===== DATA LISTING =====

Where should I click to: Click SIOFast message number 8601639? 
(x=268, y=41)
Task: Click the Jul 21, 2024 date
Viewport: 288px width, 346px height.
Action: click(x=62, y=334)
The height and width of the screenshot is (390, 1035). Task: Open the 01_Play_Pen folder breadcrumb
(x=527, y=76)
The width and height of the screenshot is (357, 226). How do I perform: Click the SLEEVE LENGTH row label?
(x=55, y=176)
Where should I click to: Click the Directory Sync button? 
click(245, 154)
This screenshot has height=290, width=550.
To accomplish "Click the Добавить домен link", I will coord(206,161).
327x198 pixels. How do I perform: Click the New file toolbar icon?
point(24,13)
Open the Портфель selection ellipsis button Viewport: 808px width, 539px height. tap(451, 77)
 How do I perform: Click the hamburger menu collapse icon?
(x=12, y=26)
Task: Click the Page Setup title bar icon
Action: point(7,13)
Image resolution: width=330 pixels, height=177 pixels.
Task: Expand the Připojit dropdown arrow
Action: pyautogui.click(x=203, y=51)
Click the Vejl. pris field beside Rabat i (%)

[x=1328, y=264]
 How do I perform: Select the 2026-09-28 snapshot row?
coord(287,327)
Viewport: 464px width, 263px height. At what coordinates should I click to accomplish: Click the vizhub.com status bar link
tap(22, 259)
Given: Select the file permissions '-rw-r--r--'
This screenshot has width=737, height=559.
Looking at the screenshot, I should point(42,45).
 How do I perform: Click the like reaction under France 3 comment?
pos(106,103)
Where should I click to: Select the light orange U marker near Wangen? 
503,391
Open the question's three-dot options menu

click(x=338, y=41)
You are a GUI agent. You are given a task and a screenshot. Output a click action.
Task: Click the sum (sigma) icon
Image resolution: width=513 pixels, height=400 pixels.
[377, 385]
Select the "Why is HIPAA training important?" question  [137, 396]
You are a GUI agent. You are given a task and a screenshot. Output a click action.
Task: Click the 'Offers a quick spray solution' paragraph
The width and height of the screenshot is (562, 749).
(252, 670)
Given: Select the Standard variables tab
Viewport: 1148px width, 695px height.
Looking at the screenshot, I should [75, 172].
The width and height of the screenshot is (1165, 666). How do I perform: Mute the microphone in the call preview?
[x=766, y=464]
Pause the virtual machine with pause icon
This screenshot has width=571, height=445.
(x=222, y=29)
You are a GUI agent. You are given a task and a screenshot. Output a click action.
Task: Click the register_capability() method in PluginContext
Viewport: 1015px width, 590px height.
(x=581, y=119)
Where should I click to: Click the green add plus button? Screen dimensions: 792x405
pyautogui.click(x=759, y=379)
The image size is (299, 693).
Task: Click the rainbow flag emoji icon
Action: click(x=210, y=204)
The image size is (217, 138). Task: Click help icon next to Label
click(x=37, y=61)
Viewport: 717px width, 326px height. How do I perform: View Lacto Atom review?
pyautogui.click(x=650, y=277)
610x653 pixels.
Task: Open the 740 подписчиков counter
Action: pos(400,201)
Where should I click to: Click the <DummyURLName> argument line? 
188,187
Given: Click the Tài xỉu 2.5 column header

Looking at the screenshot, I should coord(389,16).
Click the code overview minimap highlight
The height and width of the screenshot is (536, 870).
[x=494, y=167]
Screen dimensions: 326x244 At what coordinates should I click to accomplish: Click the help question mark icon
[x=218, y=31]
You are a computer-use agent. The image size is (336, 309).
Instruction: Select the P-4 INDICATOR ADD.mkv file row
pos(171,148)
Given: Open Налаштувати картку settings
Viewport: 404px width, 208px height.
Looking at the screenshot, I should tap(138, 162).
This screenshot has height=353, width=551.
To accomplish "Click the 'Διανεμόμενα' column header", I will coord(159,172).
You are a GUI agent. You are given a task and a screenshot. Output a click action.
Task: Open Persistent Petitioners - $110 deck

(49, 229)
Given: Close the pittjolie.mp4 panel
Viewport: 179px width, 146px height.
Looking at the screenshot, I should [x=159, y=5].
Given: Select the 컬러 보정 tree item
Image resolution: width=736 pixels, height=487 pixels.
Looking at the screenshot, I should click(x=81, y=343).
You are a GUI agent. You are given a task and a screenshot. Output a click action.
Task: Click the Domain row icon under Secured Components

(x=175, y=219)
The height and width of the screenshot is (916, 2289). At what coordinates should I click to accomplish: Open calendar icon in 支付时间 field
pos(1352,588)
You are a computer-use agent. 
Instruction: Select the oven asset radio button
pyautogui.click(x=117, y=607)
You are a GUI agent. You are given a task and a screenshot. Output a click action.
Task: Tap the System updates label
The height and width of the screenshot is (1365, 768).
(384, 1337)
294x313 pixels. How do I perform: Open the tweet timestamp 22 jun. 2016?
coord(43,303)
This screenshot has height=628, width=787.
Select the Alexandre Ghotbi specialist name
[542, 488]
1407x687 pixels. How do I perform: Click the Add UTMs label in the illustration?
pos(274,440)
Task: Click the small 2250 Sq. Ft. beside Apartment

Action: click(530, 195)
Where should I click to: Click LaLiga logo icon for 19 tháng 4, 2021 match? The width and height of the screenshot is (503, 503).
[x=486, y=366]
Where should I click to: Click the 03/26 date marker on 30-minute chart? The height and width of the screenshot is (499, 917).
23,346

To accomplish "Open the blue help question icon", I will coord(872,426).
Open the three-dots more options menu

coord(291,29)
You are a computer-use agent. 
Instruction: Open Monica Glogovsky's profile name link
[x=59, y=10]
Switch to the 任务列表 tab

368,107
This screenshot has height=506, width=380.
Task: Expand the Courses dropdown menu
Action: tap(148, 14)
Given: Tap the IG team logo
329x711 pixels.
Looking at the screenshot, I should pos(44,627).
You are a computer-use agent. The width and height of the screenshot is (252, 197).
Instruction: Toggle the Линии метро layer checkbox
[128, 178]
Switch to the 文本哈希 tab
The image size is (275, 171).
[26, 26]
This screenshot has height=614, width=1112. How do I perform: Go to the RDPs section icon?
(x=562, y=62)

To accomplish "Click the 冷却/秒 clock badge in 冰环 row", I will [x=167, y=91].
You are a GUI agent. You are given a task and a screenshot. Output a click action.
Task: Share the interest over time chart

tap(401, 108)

=====

[PROMPT] Go through the data and copy each line exactly as it reads.

[RESULT FOR THIS EXERCISE]
Where should I click to: Click SIOFast message number 8601639? 
(x=268, y=41)
Task: Click the Jul 21, 2024 date
Viewport: 288px width, 346px height.
Action: click(x=62, y=334)
The height and width of the screenshot is (390, 1035). Task: Open the 01_Play_Pen folder breadcrumb
(x=527, y=76)
The width and height of the screenshot is (357, 226). How do I perform: Click the SLEEVE LENGTH row label?
(x=55, y=176)
Where should I click to: Click the Directory Sync button? 
click(245, 154)
This screenshot has height=290, width=550.
To accomplish "Click the Добавить домен link", I will coord(206,161).
327x198 pixels. How do I perform: Click the New file toolbar icon?
point(24,13)
Open the Портфель selection ellipsis button Viewport: 808px width, 539px height. tap(451, 77)
 How do I perform: Click the hamburger menu collapse icon?
(x=12, y=26)
Task: Click the Page Setup title bar icon
Action: point(7,13)
Image resolution: width=330 pixels, height=177 pixels.
Task: Expand the Připojit dropdown arrow
Action: pyautogui.click(x=203, y=51)
Click the Vejl. pris field beside Rabat i (%)

[x=1328, y=264]
 How do I perform: Select the 2026-09-28 snapshot row?
coord(287,327)
Viewport: 464px width, 263px height. At what coordinates should I click to accomplish: Click the vizhub.com status bar link
tap(22, 259)
Given: Select the file permissions '-rw-r--r--'
This screenshot has width=737, height=559.
Looking at the screenshot, I should point(42,45).
 How do I perform: Click the like reaction under France 3 comment?
pos(106,103)
Where should I click to: Select the light orange U marker near Wangen? 
503,391
Open the question's three-dot options menu

click(x=338, y=41)
You are a GUI agent. You are given a task and a screenshot. Output a click action.
Task: Click the sum (sigma) icon
Image resolution: width=513 pixels, height=400 pixels.
[377, 385]
Select the "Why is HIPAA training important?" question  [137, 396]
You are a GUI agent. You are given a task and a screenshot. Output a click action.
Task: Click the 'Offers a quick spray solution' paragraph
The width and height of the screenshot is (562, 749).
(252, 670)
Given: Select the Standard variables tab
Viewport: 1148px width, 695px height.
Looking at the screenshot, I should [75, 172].
The width and height of the screenshot is (1165, 666). How do I perform: Mute the microphone in the call preview?
[x=766, y=464]
Pause the virtual machine with pause icon
This screenshot has width=571, height=445.
(x=222, y=29)
You are a GUI agent. You are given a task and a screenshot. Output a click action.
Task: Click the register_capability() method in PluginContext
Viewport: 1015px width, 590px height.
(x=581, y=119)
Where should I click to: Click the green add plus button? Screen dimensions: 792x405
pyautogui.click(x=759, y=379)
The image size is (299, 693).
Task: Click the rainbow flag emoji icon
Action: click(x=210, y=204)
The image size is (217, 138). Task: Click help icon next to Label
click(x=37, y=61)
Viewport: 717px width, 326px height. How do I perform: View Lacto Atom review?
pyautogui.click(x=650, y=277)
610x653 pixels.
Task: Open the 740 подписчиков counter
Action: pos(400,201)
Where should I click to: Click the <DummyURLName> argument line? 
188,187
Given: Click the Tài xỉu 2.5 column header

Looking at the screenshot, I should coord(389,16).
Click the code overview minimap highlight
The height and width of the screenshot is (536, 870).
[x=494, y=167]
Screen dimensions: 326x244 At what coordinates should I click to accomplish: Click the help question mark icon
[x=218, y=31]
You are a computer-use agent. The image size is (336, 309).
Instruction: Select the P-4 INDICATOR ADD.mkv file row
pos(171,148)
Given: Open Налаштувати картку settings
Viewport: 404px width, 208px height.
Looking at the screenshot, I should tap(138, 162).
This screenshot has height=353, width=551.
To accomplish "Click the 'Διανεμόμενα' column header", I will coord(159,172).
You are a GUI agent. You are given a task and a screenshot. Output a click action.
Task: Open Persistent Petitioners - $110 deck

(49, 229)
Given: Close the pittjolie.mp4 panel
Viewport: 179px width, 146px height.
Looking at the screenshot, I should [x=159, y=5].
Given: Select the 컬러 보정 tree item
Image resolution: width=736 pixels, height=487 pixels.
Looking at the screenshot, I should click(x=81, y=343).
You are a GUI agent. You are given a task and a screenshot. Output a click action.
Task: Click the Domain row icon under Secured Components

(x=175, y=219)
The height and width of the screenshot is (916, 2289). At what coordinates should I click to accomplish: Open calendar icon in 支付时间 field
pos(1352,588)
You are a computer-use agent. 
Instruction: Select the oven asset radio button
pyautogui.click(x=117, y=607)
You are a GUI agent. You are given a task and a screenshot. Output a click action.
Task: Tap the System updates label
The height and width of the screenshot is (1365, 768).
(384, 1337)
294x313 pixels. How do I perform: Open the tweet timestamp 22 jun. 2016?
coord(43,303)
This screenshot has height=628, width=787.
Select the Alexandre Ghotbi specialist name
[542, 488]
1407x687 pixels. How do I perform: Click the Add UTMs label in the illustration?
pos(274,440)
Task: Click the small 2250 Sq. Ft. beside Apartment

Action: click(530, 195)
Where should I click to: Click LaLiga logo icon for 19 tháng 4, 2021 match? The width and height of the screenshot is (503, 503).
[x=486, y=366]
Where should I click to: Click the 03/26 date marker on 30-minute chart? The height and width of the screenshot is (499, 917).
23,346

To accomplish "Open the blue help question icon", I will coord(872,426).
Open the three-dots more options menu

coord(291,29)
You are a computer-use agent. 
Instruction: Open Monica Glogovsky's profile name link
[x=59, y=10]
Switch to the 任务列表 tab

368,107
This screenshot has height=506, width=380.
Task: Expand the Courses dropdown menu
Action: tap(148, 14)
Given: Tap the IG team logo
329x711 pixels.
Looking at the screenshot, I should pos(44,627).
You are a computer-use agent. The width and height of the screenshot is (252, 197).
Instruction: Toggle the Линии метро layer checkbox
[128, 178]
Switch to the 文本哈希 tab
The image size is (275, 171).
[26, 26]
This screenshot has height=614, width=1112. How do I perform: Go to the RDPs section icon?
(x=562, y=62)

To accomplish "Click the 冷却/秒 clock badge in 冰环 row", I will [x=167, y=91].
You are a GUI agent. You are given a task and a screenshot. Output a click action.
Task: Share the interest over time chart

tap(401, 108)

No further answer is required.